Quando cabe
A Constituição garante o habeas corpus sempre que alguém sofre ou está ameaçado de sofrer violência ou coação na liberdade de locomoção, por ilegalidade ou abuso de poder (art. 5º, LXVIII). O Código de Processo Penal lista situações típicas no art. 648. Na prática, os casos mais comuns são prisão sem fundamentação, excesso de prazo da prisão preventiva, prisão mantida quando cabiam medidas cautelares mais leves e processo aberto sem justa causa.
Quem pede e onde
Qualquer pessoa pode impetrar habeas corpus, mesmo sem advogado. Na prática, um pedido técnico, com os documentos certos, tem muito mais chance de ser bem analisado. O pedido vai ao tribunal acima da autoridade que causou a ilegalidade: contra decisão de juiz, ao Tribunal de Justiça ou ao Tribunal Regional Federal. Depois, pode chegar ao STJ e ao STF.
Liminar
O relator pode conceder liminar para soltar o preso ou suspender o ato até o julgamento.

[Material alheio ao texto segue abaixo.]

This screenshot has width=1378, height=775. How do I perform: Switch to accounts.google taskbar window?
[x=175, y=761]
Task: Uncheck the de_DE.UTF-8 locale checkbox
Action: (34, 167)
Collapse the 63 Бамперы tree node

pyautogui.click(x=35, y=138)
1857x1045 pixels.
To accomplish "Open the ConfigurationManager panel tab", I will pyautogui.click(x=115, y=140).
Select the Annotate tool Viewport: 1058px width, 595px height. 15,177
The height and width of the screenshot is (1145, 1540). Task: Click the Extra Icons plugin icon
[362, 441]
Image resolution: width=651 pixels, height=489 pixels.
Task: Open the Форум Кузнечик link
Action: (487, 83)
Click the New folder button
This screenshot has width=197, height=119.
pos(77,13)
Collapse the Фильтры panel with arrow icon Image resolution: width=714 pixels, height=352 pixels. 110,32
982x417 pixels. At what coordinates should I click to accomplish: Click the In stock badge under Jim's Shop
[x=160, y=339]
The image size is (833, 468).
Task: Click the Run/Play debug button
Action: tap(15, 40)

A análise costuma ser rápida, mas não tem prazo fixo.
Militares
A Constituição diz que não cabe habeas corpus contra punição disciplinar militar (art. 142, §2º). O STF, porém, admite o pedido para examinar a legalidade da punição, como a competência de quem puniu e se a pena estava prevista. O mérito da punição não é revisto por essa via.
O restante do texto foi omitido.